The Twilight Zone stuff kicks in almost immediately, as Maddox and Trent return from a beach exploration five years older. They eventually age into actress Thomasin McKenzie and actor Alex Wolff as the beach is a place where you somehow age 50 years in a day. That's bad news for some of the older folks on this excursion, and it lends to pre-existing medical conditions exploding in grotesque (albeit PG-13) ways.

There's a stretch of this movie that is equally hilarious and disturbing, as well balanced a stretch of running time Shyamalan has ever put to film. Then, it all slips away and the whole darned thing is squandered in favor of tidy screenwriting, keeping the proceedings below the R-rating, and trying to send folks home with a sense of closure.

No, no, no. If there was ever a movie that didn't require a tidy ending and warm feelings, it's this one! It's astounding how Shyamalan can flirt with something so perfectly demented and then just piss it all away. The movie is based on a graphic novel called Sandcastle, and having read that novel, it's fair to say he takes a lot of liberties. Some of them clever, some of them catastrophically bad. The movie's failures can't be blamed on the source material. Shyamalan screws himself.

The cast actually does great work despite the sporadically messy assignment they've been handed. McKenzie is a terrific actress, and while the movie doesn't spend enough time dealing with the complexities of an 11-year-old in a woman's body, she does manage a few good bizarro moments. Wolff is equally good, especially when his character gets into a predicament with his vacation girlfriend. That predicament is the film's outrageous highlight.

The dialogue gets a little wordy in that Shyamalan style where he holds your hand and over explains things, but for much of the time, it actually contributes to the weirdness of the movie. The characters don't talk like normal people talking because Shyamalan has a hard time writing realistic dialogue, but it totally suits the picture's odd, unorthodox pace from about the midway point until near the ending.

Some moments in the film, where the camera seems to be averting its eyes during the rough stuff, give the vibe that there was an R-rated cut at work. It's PG-13, and that rating keeps things a little too tame given the subject matter. This is messy business, and the film should be messy.
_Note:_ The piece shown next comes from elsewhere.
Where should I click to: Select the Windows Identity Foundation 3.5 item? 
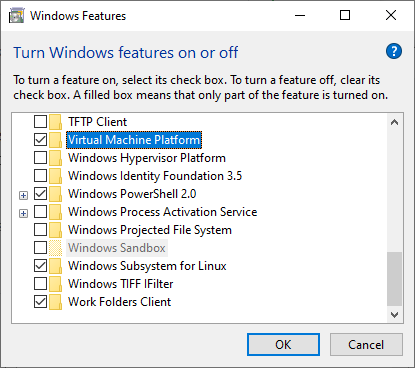coord(155,176)
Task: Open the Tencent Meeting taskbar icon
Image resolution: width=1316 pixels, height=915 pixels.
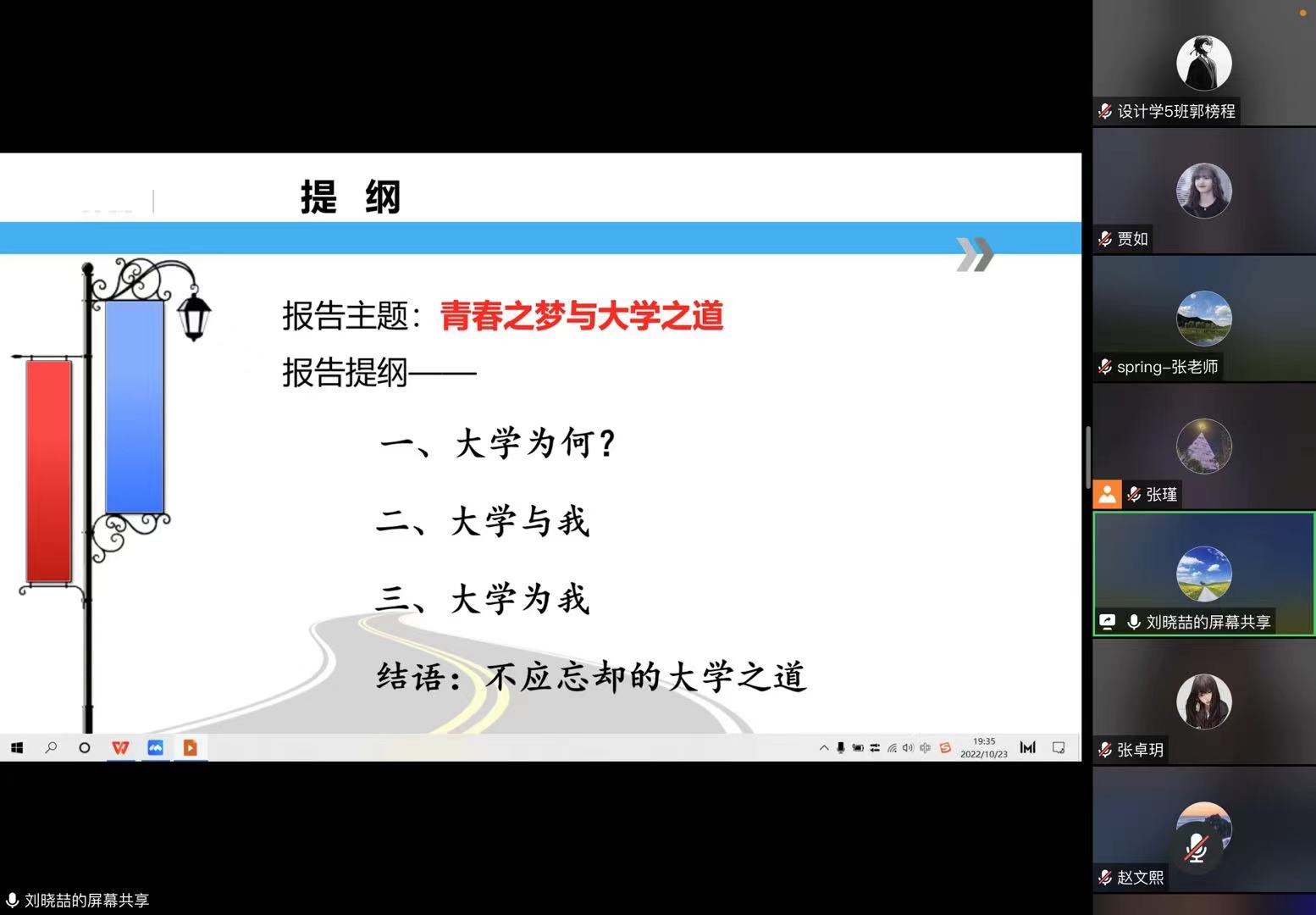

As for the overall statements on aging, Shyamalan sees the positives with the negatives when it comes to the years passing. Mostly the negatives, as people contort due to calcium deficiencies, or have fatal seizures, or fall off cliffs because they are trying to escape getting old. As for the folks with degenerative mental ailments (one in particular played by Rufus Sewell), they get homicidal. On second thought, Shyamalan doesn't really see anything positive in aging.

As for the wrap up, it's part sinisterly clever, and part totally unnecessary. That unnecessary part goes against the grain of the whole movie, and results in M. Night failing to stick the landing. Sadly, Shyamalan screwing up the endings is as inevitable as the aging process getting lampooned in Old.